„Ich bin China“

Am vergangenen Wochenende traf ich Guo Xiaolu (Bild). Als Regisseurin und Autorin fühlt sie sich als Repräsentantin ihres Landes bei uns im Westen. Sie sagt und schreibt „Ich bin China“ aus voller Überzeugung. Die Frage, die sie zeitlebens beschäftigt, ist diese: Was für eine Rolle hat eine Künstlerin in dieser Welt zu spielen? Was für eine Rolle habe ich in einer von ideologischen Kämpfen zerrissenen Welt zu spielen? Wie kann ich als chinesische Frau Guo diese Welt verändern? Wie kann ich als chinesische Künstlerin auch im Westen reüssieren? Es scheint, als habe Guo eine Antwort gefunden mit „She, a Chinese“. Am Internationalen Filmfestival in Locarno hat sie mit diesem Filmdrama den Goldenen Leoparden gewonnen.

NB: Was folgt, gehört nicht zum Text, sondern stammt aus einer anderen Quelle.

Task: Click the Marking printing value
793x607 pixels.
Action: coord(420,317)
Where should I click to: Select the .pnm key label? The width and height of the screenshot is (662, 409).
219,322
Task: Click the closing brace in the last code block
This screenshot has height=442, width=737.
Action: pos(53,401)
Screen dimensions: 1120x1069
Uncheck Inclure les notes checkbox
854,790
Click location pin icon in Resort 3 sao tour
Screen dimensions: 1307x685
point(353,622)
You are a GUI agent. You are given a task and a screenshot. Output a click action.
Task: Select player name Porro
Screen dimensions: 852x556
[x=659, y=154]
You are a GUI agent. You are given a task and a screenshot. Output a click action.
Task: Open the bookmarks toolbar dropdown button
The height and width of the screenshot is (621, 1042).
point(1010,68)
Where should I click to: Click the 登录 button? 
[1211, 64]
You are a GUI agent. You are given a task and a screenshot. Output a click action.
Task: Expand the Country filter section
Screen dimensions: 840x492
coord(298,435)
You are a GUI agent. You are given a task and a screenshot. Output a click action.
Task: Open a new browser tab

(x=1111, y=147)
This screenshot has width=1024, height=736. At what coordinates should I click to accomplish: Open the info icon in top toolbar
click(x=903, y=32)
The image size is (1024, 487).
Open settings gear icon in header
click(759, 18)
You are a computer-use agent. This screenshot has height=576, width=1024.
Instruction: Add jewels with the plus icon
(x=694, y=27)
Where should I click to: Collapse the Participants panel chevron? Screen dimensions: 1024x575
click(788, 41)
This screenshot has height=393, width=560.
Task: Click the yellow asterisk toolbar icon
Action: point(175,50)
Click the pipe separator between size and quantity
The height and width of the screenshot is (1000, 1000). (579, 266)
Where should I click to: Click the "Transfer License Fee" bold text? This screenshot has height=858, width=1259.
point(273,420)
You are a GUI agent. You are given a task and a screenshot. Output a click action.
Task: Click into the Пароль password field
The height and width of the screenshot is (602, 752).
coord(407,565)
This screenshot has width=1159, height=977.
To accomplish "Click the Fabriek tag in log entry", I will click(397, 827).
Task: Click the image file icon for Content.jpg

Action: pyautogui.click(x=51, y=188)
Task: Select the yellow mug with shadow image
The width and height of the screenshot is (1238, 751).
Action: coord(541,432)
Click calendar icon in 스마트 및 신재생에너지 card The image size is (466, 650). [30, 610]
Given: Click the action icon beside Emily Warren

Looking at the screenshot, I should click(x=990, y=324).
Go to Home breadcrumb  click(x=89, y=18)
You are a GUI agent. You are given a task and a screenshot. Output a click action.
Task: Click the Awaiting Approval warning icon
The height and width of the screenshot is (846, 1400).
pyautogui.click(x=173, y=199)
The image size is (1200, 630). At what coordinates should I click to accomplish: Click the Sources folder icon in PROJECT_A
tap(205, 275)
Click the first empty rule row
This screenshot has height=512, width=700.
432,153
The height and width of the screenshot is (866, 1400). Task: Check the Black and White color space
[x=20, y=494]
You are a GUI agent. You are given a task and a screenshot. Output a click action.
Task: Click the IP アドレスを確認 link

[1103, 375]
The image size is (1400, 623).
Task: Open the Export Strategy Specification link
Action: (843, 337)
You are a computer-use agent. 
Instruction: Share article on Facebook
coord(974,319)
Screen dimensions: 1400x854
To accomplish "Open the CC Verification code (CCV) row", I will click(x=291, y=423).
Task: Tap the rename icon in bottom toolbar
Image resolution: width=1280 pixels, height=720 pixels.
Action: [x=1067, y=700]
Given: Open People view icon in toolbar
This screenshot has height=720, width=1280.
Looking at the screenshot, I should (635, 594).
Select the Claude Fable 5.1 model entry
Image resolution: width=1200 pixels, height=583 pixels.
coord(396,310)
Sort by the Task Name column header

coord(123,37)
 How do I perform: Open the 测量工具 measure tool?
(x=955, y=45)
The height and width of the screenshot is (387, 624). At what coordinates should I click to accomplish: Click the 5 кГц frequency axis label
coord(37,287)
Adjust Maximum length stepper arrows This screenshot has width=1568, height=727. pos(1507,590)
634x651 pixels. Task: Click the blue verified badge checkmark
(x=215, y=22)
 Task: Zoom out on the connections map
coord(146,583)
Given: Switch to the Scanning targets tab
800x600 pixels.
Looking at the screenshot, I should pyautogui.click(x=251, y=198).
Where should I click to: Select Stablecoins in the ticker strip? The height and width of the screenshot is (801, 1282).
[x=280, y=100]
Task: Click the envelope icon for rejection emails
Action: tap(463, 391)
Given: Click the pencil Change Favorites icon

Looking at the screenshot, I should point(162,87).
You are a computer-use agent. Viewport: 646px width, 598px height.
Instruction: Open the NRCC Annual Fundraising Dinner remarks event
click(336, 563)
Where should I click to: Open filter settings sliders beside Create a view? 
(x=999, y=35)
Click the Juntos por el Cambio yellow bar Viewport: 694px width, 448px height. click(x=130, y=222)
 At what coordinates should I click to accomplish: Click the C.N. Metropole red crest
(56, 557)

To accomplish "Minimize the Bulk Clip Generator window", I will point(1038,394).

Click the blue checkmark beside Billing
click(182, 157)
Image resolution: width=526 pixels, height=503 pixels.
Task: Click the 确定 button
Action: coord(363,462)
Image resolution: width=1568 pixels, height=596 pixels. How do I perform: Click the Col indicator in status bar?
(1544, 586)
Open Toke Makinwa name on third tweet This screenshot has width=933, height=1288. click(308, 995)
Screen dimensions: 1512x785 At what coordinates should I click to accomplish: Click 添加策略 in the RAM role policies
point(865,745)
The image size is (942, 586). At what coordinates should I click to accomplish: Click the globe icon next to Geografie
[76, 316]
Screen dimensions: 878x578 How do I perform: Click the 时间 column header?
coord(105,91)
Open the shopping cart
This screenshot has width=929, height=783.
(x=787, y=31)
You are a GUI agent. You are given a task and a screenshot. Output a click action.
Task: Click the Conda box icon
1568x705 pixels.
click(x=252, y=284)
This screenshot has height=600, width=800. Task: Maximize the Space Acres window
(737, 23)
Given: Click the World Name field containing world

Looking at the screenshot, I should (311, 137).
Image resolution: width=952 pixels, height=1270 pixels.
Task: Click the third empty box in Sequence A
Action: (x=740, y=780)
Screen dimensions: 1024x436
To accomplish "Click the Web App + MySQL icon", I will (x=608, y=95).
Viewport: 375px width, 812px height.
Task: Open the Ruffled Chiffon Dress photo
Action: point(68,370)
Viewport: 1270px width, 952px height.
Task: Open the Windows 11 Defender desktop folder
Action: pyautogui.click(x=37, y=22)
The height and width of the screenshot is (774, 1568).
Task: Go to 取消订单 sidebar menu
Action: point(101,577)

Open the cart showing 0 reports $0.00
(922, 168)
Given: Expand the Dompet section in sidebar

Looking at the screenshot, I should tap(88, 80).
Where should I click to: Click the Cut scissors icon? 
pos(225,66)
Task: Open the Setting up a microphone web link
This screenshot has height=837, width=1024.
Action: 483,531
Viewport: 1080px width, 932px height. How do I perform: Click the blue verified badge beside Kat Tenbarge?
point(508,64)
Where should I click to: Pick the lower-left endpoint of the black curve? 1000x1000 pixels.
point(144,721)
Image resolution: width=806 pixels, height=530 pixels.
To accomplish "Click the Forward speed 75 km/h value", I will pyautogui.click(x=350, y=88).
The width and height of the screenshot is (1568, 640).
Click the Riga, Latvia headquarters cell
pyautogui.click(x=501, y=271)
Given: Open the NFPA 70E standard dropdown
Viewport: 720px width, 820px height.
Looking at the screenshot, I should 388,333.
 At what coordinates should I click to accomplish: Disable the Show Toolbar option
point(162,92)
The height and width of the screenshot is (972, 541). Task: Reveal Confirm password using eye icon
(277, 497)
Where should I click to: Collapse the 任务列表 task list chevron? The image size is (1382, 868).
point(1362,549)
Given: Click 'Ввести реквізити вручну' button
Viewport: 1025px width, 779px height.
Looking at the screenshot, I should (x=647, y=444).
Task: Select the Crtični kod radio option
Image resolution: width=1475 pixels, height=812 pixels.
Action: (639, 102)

Künstlerin trotz allem. Leicht hat man es Guo in China nicht gemacht. Sie wuchs in einem Fischerdorf im Süden Chinas auf. Ihr Vater arbeitete als Maler, er sass aber während ihrer Kindheit zehn Jahre lang im Gefängnis. Trotzdem schaffte es die zwanzigjährige Guo an die Pekinger Filmakademie. Dort musste sie erfahren, dass in China mit mutigen und provokativen Werken kein Weiterkommen möglich ist. Die harte chinesische Zensur verunmöglichte die Realisation eines eigenen Films. Ihren kritischen Texten gelang es dagegen eher, durch die Maschen der Zensur zu schlüpfen. Zum Beispiel schaffte dies der persönlich gefärbte Text „Who is my mother’s boyfriend?“.

„She a Chinese“, so heisst der Film, mit dem sie völlig überraschend am Filmfestival von Locarno den Goldenen Leoparden gewann. In diesem Filmdrama erzählt Guo vom erfolglosen Integrationsversuch einer jungen Chinesin. Nach dem Gewinn des Filmpreises in Locarno blieb sie im Westen. Ein halbes Jahr lang genoss sie es, als „Writer in Residence“ am Literaturhaus Zürich zu arbeiten. Ihren Wohnsitz verlegte sie ins weltoffene London. Dort fand sie nun Aufnahme in die renommierte „Granta’s list of Best Young British Novelists“. Nach acht literarischen Werken, darunter Romane und Erzählungen, veröffentlicht sie nun von London aus weitere Erzählungen.

Spannende Literatur. Guo schreibt sehr persönlich, das Erwachsenwerden und das Zusammenleben in einer Partnerschaft sind dabei Schwerpunkte. Empfehlen darf ich zum Beispiel Guos „Kleines Wörterbuch für Liebende“, das im Knaus Verlag in deutscher Sprache erschienen ist. Philosophisch hoch interessant ist ihr Werk über das Erwachsenwerden „Once upon a Time in the East. A Story of Growing Up.“ Wer die äusserst facettenreiche und faszinierende chinesische Künstlerin auch persönlich kennenlernen möchte, dem sei „Ich bin China“ empfohlen. Das Buch ist in deutscher Übersetzung im Knaus Verlag erschienen.